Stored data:
::::

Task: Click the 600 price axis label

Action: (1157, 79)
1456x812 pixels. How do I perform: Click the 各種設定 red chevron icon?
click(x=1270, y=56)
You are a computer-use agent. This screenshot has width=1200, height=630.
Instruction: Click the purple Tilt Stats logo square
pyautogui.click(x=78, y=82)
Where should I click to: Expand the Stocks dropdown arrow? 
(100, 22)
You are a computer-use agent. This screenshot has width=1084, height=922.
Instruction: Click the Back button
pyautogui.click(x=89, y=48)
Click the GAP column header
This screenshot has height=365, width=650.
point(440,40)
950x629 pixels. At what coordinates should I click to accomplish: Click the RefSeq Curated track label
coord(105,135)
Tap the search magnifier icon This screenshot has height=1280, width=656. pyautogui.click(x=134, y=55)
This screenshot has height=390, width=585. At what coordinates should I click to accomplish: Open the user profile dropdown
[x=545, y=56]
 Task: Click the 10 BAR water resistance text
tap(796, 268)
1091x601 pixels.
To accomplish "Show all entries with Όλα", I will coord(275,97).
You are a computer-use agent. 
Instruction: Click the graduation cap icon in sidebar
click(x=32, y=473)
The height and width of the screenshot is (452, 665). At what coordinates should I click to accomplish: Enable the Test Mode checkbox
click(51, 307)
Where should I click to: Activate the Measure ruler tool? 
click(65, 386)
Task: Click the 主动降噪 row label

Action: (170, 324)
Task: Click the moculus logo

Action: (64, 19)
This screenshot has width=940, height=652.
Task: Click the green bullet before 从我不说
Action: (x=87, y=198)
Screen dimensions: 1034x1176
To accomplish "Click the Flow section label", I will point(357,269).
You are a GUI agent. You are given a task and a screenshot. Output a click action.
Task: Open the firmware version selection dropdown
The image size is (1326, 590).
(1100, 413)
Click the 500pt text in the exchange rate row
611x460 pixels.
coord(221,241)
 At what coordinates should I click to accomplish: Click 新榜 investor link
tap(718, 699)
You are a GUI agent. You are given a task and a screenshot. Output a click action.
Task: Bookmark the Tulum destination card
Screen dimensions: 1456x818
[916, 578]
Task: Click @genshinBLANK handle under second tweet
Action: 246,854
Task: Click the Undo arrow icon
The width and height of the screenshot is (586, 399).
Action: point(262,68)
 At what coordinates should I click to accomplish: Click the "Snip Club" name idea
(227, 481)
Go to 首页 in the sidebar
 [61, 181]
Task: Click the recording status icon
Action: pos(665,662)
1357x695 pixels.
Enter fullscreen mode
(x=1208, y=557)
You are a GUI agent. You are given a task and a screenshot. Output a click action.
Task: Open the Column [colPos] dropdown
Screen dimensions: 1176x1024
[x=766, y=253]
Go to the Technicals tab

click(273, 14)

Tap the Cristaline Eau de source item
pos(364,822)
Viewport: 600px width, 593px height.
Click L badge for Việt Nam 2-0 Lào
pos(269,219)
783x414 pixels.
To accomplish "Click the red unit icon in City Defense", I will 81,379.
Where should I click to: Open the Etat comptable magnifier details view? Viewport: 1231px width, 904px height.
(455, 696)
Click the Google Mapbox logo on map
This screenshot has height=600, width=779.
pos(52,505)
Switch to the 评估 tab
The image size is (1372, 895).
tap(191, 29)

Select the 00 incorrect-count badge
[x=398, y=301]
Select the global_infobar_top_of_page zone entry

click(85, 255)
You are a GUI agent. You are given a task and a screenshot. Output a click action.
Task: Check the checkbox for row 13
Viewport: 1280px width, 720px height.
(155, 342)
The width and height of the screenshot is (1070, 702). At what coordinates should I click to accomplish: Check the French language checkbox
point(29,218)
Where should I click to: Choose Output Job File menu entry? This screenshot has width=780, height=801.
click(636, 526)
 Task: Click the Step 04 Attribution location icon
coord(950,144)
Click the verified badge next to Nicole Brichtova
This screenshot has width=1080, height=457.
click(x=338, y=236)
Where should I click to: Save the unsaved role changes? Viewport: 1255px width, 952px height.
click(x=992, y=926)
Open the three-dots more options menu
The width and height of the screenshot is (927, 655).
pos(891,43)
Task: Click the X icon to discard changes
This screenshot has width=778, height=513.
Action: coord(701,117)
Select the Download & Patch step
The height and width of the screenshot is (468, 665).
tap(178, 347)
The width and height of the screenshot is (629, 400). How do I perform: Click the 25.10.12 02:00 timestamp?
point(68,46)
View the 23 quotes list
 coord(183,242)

::::

**Your instructions**
Each line of the data above must be restated word for word.

**Answer box**
Task: Click the 600 price axis label

Action: (1157, 79)
1456x812 pixels. How do I perform: Click the 各種設定 red chevron icon?
click(x=1270, y=56)
You are a computer-use agent. This screenshot has width=1200, height=630.
Instruction: Click the purple Tilt Stats logo square
pyautogui.click(x=78, y=82)
Where should I click to: Expand the Stocks dropdown arrow? 
(100, 22)
You are a computer-use agent. This screenshot has width=1084, height=922.
Instruction: Click the Back button
pyautogui.click(x=89, y=48)
Click the GAP column header
This screenshot has height=365, width=650.
point(440,40)
950x629 pixels. At what coordinates should I click to accomplish: Click the RefSeq Curated track label
coord(105,135)
Tap the search magnifier icon This screenshot has height=1280, width=656. pyautogui.click(x=134, y=55)
This screenshot has height=390, width=585. At what coordinates should I click to accomplish: Open the user profile dropdown
[x=545, y=56]
 Task: Click the 10 BAR water resistance text
tap(796, 268)
1091x601 pixels.
To accomplish "Show all entries with Όλα", I will coord(275,97).
You are a computer-use agent. 
Instruction: Click the graduation cap icon in sidebar
click(x=32, y=473)
The height and width of the screenshot is (452, 665). At what coordinates should I click to accomplish: Enable the Test Mode checkbox
click(51, 307)
Where should I click to: Activate the Measure ruler tool? 
click(65, 386)
Task: Click the 主动降噪 row label

Action: (170, 324)
Task: Click the moculus logo

Action: (64, 19)
This screenshot has width=940, height=652.
Task: Click the green bullet before 从我不说
Action: (x=87, y=198)
Screen dimensions: 1034x1176
To accomplish "Click the Flow section label", I will point(357,269).
You are a GUI agent. You are given a task and a screenshot. Output a click action.
Task: Open the firmware version selection dropdown
The image size is (1326, 590).
(1100, 413)
Click the 500pt text in the exchange rate row
611x460 pixels.
coord(221,241)
 At what coordinates should I click to accomplish: Click 新榜 investor link
tap(718, 699)
You are a GUI agent. You are given a task and a screenshot. Output a click action.
Task: Bookmark the Tulum destination card
Screen dimensions: 1456x818
[916, 578]
Task: Click @genshinBLANK handle under second tweet
Action: 246,854
Task: Click the Undo arrow icon
The width and height of the screenshot is (586, 399).
Action: point(262,68)
 At what coordinates should I click to accomplish: Click the "Snip Club" name idea
(227, 481)
Go to 首页 in the sidebar
 [61, 181]
Task: Click the recording status icon
Action: pos(665,662)
1357x695 pixels.
Enter fullscreen mode
(x=1208, y=557)
You are a GUI agent. You are given a task and a screenshot. Output a click action.
Task: Open the Column [colPos] dropdown
Screen dimensions: 1176x1024
[x=766, y=253]
Go to the Technicals tab

click(273, 14)

Tap the Cristaline Eau de source item
pos(364,822)
Viewport: 600px width, 593px height.
Click L badge for Việt Nam 2-0 Lào
pos(269,219)
783x414 pixels.
To accomplish "Click the red unit icon in City Defense", I will 81,379.
Where should I click to: Open the Etat comptable magnifier details view? Viewport: 1231px width, 904px height.
(455, 696)
Click the Google Mapbox logo on map
This screenshot has height=600, width=779.
pos(52,505)
Switch to the 评估 tab
The image size is (1372, 895).
tap(191, 29)

Select the 00 incorrect-count badge
[x=398, y=301]
Select the global_infobar_top_of_page zone entry

click(85, 255)
You are a GUI agent. You are given a task and a screenshot. Output a click action.
Task: Check the checkbox for row 13
Viewport: 1280px width, 720px height.
(155, 342)
The width and height of the screenshot is (1070, 702). At what coordinates should I click to accomplish: Check the French language checkbox
point(29,218)
Where should I click to: Choose Output Job File menu entry? This screenshot has width=780, height=801.
click(636, 526)
 Task: Click the Step 04 Attribution location icon
coord(950,144)
Click the verified badge next to Nicole Brichtova
This screenshot has width=1080, height=457.
click(x=338, y=236)
Where should I click to: Save the unsaved role changes? Viewport: 1255px width, 952px height.
click(x=992, y=926)
Open the three-dots more options menu
The width and height of the screenshot is (927, 655).
pos(891,43)
Task: Click the X icon to discard changes
This screenshot has width=778, height=513.
Action: coord(701,117)
Select the Download & Patch step
The height and width of the screenshot is (468, 665).
tap(178, 347)
The width and height of the screenshot is (629, 400). How do I perform: Click the 25.10.12 02:00 timestamp?
point(68,46)
View the 23 quotes list
 coord(183,242)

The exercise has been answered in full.